** Begin **
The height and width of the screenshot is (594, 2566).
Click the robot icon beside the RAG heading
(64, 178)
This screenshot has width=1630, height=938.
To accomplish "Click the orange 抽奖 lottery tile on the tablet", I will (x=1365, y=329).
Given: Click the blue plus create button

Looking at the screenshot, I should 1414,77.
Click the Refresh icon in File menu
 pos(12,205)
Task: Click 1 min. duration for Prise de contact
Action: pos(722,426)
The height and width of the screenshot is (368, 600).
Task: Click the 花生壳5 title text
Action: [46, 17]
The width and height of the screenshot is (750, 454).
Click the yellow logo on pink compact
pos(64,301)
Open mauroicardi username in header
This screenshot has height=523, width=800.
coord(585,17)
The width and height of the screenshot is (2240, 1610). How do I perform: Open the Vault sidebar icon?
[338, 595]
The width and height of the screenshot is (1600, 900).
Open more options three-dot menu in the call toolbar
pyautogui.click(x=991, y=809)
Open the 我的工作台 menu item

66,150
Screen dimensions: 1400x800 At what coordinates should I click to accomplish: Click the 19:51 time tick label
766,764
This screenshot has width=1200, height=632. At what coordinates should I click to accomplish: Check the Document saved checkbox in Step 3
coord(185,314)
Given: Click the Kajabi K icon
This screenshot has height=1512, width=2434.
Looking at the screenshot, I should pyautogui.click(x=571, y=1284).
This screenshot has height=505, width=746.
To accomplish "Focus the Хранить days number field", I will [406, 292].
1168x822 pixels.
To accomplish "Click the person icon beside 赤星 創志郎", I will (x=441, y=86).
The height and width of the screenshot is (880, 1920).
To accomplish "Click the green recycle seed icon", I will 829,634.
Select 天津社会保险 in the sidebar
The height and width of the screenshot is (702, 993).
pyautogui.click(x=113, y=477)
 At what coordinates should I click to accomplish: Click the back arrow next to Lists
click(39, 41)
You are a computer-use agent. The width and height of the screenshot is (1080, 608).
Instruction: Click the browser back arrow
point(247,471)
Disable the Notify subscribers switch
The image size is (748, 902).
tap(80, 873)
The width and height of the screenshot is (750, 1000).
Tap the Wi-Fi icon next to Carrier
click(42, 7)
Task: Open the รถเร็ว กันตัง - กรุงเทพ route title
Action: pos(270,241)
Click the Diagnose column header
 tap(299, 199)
** End **
• [THE REQUEST]:
Repeat the data above with every instance of "width and height" replaced by "dimensions", and leave everything else the same.

• [ANSWER FOR THIS EXERCISE]:
The height and width of the screenshot is (594, 2566).
Click the robot icon beside the RAG heading
(64, 178)
This screenshot has width=1630, height=938.
To accomplish "Click the orange 抽奖 lottery tile on the tablet", I will (x=1365, y=329).
Given: Click the blue plus create button

Looking at the screenshot, I should 1414,77.
Click the Refresh icon in File menu
 pos(12,205)
Task: Click 1 min. duration for Prise de contact
Action: pos(722,426)
The height and width of the screenshot is (368, 600).
Task: Click the 花生壳5 title text
Action: [46, 17]
The dimensions of the screenshot is (750, 454).
Click the yellow logo on pink compact
pos(64,301)
Open mauroicardi username in header
This screenshot has height=523, width=800.
coord(585,17)
The dimensions of the screenshot is (2240, 1610). How do I perform: Open the Vault sidebar icon?
[338, 595]
The dimensions of the screenshot is (1600, 900).
Open more options three-dot menu in the call toolbar
pyautogui.click(x=991, y=809)
Open the 我的工作台 menu item

66,150
Screen dimensions: 1400x800 At what coordinates should I click to accomplish: Click the 19:51 time tick label
766,764
This screenshot has width=1200, height=632. At what coordinates should I click to accomplish: Check the Document saved checkbox in Step 3
coord(185,314)
Given: Click the Kajabi K icon
This screenshot has height=1512, width=2434.
Looking at the screenshot, I should pyautogui.click(x=571, y=1284).
This screenshot has height=505, width=746.
To accomplish "Focus the Хранить days number field", I will [406, 292].
1168x822 pixels.
To accomplish "Click the person icon beside 赤星 創志郎", I will (x=441, y=86).
The height and width of the screenshot is (880, 1920).
To accomplish "Click the green recycle seed icon", I will 829,634.
Select 天津社会保险 in the sidebar
The height and width of the screenshot is (702, 993).
pyautogui.click(x=113, y=477)
 At what coordinates should I click to accomplish: Click the back arrow next to Lists
click(39, 41)
You are a computer-use agent. The dimensions of the screenshot is (1080, 608).
Instruction: Click the browser back arrow
point(247,471)
Disable the Notify subscribers switch
The image size is (748, 902).
tap(80, 873)
The dimensions of the screenshot is (750, 1000).
Tap the Wi-Fi icon next to Carrier
click(42, 7)
Task: Open the รถเร็ว กันตัง - กรุงเทพ route title
Action: pos(270,241)
Click the Diagnose column header
 tap(299, 199)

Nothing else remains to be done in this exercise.